Ponieważ komórki nowotworowe krążące we krwi osadzają się tam, gdzie jest zwolniony przepływ krwi, a tak jest w wątrobie. W późniejszym czasie przerzuty pojawiają się także w innych lokalizacjach, praktycznie wszędzie może pojawić się przerzut czerniaka gałki ocznej, także np. w płucach, w skórze, w innych narządach, także w mózgu.
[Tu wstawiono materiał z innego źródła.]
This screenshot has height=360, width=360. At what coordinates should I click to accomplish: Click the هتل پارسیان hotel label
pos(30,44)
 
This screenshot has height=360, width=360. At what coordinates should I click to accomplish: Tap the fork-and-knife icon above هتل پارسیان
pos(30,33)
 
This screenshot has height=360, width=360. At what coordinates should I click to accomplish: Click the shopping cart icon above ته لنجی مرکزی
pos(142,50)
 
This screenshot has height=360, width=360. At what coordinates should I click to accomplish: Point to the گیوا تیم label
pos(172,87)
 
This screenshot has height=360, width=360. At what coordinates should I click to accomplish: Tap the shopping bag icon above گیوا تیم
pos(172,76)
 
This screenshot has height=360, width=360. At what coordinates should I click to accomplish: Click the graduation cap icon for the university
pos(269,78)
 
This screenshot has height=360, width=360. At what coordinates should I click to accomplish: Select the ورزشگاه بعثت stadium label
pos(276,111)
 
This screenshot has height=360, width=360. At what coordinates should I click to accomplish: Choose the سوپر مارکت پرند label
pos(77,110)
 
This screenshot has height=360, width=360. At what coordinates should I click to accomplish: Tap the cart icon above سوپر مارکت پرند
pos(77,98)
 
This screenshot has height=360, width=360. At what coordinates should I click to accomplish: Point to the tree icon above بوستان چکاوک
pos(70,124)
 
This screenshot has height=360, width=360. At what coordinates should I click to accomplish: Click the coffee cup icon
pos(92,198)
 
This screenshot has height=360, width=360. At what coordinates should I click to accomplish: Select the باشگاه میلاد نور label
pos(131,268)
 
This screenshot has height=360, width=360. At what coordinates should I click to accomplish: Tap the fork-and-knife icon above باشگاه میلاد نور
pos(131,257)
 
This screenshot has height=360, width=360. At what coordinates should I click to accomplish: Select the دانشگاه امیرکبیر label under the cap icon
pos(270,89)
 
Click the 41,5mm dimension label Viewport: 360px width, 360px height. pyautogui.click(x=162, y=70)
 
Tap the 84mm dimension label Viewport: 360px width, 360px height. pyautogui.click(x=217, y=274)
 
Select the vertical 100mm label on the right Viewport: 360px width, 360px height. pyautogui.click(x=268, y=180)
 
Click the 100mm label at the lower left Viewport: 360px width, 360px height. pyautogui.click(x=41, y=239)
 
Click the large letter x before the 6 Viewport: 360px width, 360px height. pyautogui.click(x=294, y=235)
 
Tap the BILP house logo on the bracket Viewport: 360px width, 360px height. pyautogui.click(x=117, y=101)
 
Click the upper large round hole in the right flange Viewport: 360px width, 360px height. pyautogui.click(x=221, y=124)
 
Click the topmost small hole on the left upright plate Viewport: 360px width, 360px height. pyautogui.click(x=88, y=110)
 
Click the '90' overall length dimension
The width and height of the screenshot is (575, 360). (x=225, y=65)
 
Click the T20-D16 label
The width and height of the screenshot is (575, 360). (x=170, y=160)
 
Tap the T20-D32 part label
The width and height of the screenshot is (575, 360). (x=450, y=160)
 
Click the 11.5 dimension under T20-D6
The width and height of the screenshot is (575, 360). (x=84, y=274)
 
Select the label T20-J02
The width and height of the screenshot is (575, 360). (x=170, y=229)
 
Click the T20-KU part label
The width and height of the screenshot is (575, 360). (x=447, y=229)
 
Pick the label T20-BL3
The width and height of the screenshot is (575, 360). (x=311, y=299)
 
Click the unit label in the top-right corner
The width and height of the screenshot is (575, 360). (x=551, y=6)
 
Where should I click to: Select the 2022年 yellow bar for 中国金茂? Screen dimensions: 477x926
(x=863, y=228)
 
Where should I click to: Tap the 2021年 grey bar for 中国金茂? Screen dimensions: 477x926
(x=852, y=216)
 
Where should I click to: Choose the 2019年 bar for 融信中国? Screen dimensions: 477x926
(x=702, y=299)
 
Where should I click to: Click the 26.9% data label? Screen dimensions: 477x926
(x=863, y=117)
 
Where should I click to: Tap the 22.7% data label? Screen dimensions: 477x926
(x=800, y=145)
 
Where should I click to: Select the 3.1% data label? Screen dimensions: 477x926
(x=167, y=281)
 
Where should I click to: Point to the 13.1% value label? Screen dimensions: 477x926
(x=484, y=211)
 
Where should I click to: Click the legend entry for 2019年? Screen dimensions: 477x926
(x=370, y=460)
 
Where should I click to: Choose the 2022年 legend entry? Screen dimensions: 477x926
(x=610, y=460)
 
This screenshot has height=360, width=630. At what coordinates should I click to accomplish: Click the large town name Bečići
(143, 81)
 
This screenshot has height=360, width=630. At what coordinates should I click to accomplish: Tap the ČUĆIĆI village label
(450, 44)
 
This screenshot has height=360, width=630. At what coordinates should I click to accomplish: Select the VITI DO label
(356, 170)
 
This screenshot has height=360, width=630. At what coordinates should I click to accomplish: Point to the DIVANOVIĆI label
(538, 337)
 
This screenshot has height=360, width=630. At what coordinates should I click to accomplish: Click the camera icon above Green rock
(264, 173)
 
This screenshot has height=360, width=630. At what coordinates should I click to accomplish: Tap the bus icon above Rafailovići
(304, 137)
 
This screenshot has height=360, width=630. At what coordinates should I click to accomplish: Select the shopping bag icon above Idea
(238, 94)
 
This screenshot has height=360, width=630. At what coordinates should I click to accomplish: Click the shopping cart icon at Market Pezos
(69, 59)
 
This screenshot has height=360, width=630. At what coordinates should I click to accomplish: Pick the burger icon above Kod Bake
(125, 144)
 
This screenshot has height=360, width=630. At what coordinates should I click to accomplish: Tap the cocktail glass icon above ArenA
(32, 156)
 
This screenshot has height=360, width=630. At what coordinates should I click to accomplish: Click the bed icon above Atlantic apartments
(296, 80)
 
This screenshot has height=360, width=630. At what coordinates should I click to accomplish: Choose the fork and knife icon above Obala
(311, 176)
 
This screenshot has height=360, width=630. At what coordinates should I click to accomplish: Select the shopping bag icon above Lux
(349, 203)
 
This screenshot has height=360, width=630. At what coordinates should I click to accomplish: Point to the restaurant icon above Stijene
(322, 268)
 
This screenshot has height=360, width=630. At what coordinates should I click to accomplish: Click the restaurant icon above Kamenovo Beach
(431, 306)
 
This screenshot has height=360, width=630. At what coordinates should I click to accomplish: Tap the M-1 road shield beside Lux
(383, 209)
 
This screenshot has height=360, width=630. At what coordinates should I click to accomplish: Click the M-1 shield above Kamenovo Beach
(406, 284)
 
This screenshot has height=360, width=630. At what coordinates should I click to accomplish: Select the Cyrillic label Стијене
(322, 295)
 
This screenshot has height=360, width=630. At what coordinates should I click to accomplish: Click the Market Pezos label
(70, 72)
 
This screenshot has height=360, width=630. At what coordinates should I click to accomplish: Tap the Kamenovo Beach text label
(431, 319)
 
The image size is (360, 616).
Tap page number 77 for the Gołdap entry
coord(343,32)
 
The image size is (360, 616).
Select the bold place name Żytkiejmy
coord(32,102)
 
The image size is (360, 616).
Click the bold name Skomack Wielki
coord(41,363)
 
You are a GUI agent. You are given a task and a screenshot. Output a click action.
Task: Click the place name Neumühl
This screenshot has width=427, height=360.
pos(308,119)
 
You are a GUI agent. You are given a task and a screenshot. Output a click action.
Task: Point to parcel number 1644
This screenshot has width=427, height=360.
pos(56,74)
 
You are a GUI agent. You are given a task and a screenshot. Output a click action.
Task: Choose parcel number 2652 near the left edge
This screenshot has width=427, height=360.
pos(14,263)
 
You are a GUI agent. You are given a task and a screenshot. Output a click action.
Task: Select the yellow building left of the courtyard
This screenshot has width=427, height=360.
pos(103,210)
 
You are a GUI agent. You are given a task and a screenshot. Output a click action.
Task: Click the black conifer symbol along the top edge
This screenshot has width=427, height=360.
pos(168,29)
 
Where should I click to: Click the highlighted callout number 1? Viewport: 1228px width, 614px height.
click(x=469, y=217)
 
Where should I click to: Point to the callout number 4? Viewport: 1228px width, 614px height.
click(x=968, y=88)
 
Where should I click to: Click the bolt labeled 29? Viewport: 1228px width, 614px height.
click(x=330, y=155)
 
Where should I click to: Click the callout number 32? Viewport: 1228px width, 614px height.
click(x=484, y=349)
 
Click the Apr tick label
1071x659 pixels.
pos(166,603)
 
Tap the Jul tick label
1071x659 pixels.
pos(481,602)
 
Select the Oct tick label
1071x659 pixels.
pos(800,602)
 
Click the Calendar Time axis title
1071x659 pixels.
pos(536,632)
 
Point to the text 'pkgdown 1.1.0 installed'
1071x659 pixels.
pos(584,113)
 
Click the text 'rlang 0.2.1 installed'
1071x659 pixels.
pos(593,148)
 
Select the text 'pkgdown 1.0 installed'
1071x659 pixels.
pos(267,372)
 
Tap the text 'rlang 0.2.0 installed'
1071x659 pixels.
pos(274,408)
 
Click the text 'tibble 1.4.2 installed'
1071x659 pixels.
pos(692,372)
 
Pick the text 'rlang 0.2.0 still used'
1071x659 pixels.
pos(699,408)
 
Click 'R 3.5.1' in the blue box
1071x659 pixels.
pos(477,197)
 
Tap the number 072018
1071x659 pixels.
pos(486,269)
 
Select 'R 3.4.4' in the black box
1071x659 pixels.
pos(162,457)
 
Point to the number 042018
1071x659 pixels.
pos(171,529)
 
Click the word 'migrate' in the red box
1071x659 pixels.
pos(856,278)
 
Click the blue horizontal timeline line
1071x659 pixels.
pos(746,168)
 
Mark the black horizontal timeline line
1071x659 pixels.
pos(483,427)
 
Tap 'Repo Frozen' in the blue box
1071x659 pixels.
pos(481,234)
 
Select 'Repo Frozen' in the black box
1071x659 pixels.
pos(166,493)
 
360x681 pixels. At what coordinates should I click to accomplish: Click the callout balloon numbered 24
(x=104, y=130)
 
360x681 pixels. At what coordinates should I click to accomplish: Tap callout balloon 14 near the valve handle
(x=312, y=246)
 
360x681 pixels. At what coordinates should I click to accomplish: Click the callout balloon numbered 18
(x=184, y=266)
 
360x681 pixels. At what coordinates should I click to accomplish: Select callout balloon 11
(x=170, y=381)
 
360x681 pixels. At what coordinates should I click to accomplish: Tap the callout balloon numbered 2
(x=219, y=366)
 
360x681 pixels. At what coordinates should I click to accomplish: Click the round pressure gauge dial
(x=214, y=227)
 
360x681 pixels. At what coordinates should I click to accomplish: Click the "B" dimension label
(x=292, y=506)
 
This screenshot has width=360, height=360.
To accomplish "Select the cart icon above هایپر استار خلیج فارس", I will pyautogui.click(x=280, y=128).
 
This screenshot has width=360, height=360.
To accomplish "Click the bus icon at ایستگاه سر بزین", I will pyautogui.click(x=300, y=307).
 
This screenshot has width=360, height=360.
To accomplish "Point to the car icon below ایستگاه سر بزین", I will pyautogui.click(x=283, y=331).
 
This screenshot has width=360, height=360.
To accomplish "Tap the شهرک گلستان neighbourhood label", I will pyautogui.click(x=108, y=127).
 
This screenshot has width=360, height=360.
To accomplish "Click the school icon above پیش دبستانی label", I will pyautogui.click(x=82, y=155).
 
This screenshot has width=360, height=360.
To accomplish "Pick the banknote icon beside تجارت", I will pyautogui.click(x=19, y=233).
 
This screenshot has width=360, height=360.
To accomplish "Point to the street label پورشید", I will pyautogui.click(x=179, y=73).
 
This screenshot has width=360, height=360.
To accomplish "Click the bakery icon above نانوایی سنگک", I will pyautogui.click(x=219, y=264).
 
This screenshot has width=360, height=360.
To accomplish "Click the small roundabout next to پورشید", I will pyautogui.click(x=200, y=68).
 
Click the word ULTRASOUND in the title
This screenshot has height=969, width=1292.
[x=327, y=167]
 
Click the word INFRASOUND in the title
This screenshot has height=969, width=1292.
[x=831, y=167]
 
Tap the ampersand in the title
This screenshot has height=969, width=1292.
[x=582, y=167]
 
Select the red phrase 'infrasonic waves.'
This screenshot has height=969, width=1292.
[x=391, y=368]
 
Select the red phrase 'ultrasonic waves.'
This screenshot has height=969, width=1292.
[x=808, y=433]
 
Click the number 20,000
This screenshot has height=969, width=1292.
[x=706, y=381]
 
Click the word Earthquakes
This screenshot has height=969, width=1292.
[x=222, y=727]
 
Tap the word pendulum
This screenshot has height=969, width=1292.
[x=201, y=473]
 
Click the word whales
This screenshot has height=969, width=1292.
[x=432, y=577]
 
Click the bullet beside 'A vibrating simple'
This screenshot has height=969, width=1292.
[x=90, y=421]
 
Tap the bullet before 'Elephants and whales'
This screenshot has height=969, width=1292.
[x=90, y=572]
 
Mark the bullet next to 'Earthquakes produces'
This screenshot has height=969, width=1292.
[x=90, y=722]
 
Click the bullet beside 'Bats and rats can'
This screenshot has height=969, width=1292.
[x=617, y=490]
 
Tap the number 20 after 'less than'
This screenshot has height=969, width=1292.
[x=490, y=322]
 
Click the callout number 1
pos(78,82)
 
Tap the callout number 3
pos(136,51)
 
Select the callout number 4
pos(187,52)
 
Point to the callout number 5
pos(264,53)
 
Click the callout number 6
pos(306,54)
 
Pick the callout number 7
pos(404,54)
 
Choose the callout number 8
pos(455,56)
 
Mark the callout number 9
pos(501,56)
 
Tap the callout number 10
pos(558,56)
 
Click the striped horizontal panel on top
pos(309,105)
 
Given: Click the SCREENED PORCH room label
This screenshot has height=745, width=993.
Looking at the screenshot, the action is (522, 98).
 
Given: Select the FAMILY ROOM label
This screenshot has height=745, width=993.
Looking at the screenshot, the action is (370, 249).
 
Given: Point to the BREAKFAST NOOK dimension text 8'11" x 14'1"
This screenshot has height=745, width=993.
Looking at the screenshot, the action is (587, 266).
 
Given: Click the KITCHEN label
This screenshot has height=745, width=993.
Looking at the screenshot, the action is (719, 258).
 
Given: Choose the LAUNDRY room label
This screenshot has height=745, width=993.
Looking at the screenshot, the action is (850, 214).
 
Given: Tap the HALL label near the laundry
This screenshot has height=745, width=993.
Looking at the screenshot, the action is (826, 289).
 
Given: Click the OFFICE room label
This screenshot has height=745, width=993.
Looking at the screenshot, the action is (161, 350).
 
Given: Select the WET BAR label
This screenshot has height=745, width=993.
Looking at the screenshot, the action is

Jeżeli jednak obecne są przerzuty, to w ok. 90 proc. przypadków najpierw pojawiają się w wątrobie, dlatego to jest narząd, który najpierw badamy.

Prof. dr hab. med. Bożena Romanowska-Dixon jest kierownikiem Oddziału Klinicznego Okulistyki i Onkologii Okulistycznej Szpitala Uniwersyteckiego w Krakowie, kierownikiem Katedry Okulistyki Uniwersytetu Jagiellońskiego, Collegium Medicum, prezesem Polskiego Towarzystwa Okulistycznego.